In the late 1800s, David Moffat wanted to take a railroad west from Denver and through the formidable Rocky Mountains.
The New York native bankrupted himself spending millions to finance the railroad and died before it was complete, but the railroad, now the Union Pacific, eventually made it to Craig in November 1913.
The Museum of Northwest Colorado will tell that story and all that has followed in the 100 years since the railroad changed Craig. It’s new exhibit will open along with the start of Grand Olde West Days, which has become something of an unofficial start to the summer season for the museum, as well.

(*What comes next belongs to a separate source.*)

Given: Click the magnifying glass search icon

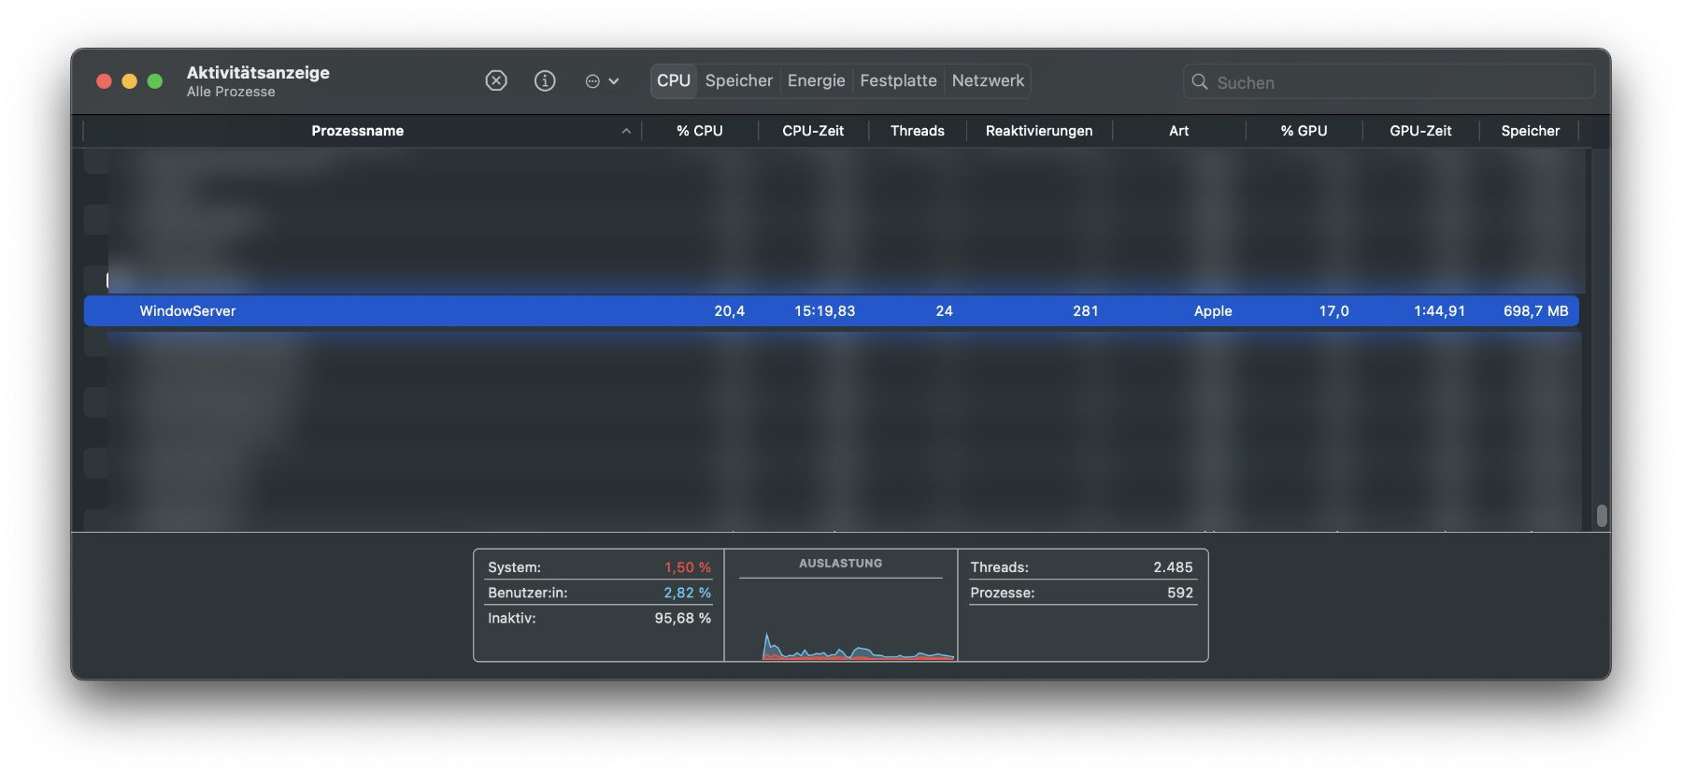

“Can you imagine how remote it was out here, trying to get over the mountains?” said Mary Pat Dunn, of the museum. “That was a huge obstacle. It’s hard to imagine what a tremendous day it was for people (in Craig). The world opened up for them.”

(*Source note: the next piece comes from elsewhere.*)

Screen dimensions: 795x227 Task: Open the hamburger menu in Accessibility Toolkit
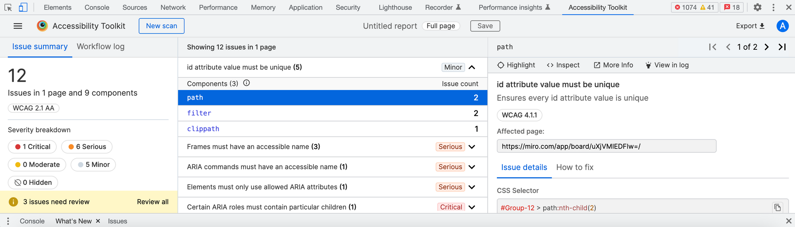(x=17, y=26)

The museum’s exhibit will consist mostly of photographs, information and dioramas about the railroad coming to Craig, and the many ways it benefited the area after arriving.
“We’re going to focus on how the railroad has served our area over the past 100 years,” Dunn said. “It will highlight decade by decade what was happening (on the railroad) and how it changed. Even today, it still plays a big role in agriculture and energy. You wouldn’t believe how vital it still is today.”

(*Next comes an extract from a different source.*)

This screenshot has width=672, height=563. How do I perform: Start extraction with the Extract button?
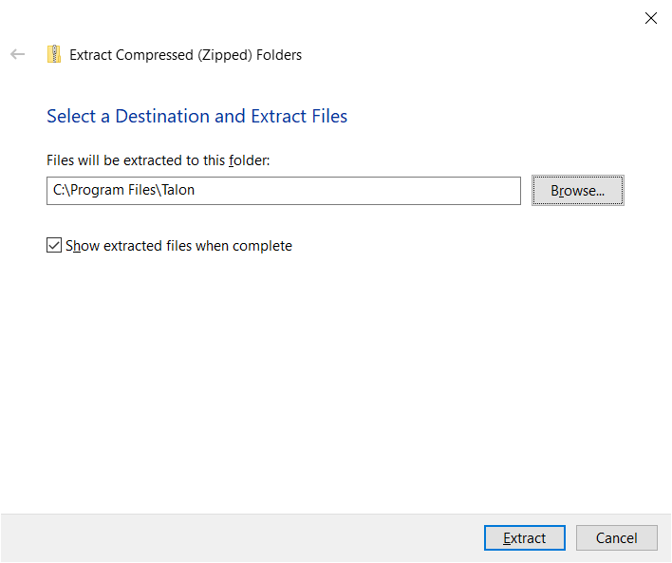(525, 537)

Dan Davidson, the museum’s curator, and the rest of his staff are excited about the exhibit because it started out as an idea to celebrate 100 years but became more interesting with every nugget of research.
“This is the one thing, there has been no thing that’s had a bigger effect on Northwest Colorado than the railroad,” Davidson said. “The old freight point for Craig was Rawlins, Wyo. When the railroad made it to Steamboat, that’s about the time a huge amount of Steamboat’s old buildings went up, too.”
Davidson said some of the railroad’s importance may go overlooked because it hasn’t brought people out to the Yampa Valley since 1968. So while it hasn’t had the direct impact for many people, it has been a major player in the economy ever since it arrived.
“All our coal still goes out on trains,” he said. “Every boom we’ve had here, the driving engine of it has been the railroad. The supplies for the power plant came out on the rail.”
The railroad exhibit will be up for several months, Dunn said, and will have additional dioramas arriving throughout the summer.
“It’s going to be something sort of fun, something different than ones we’ve hung up before,” Davidson said.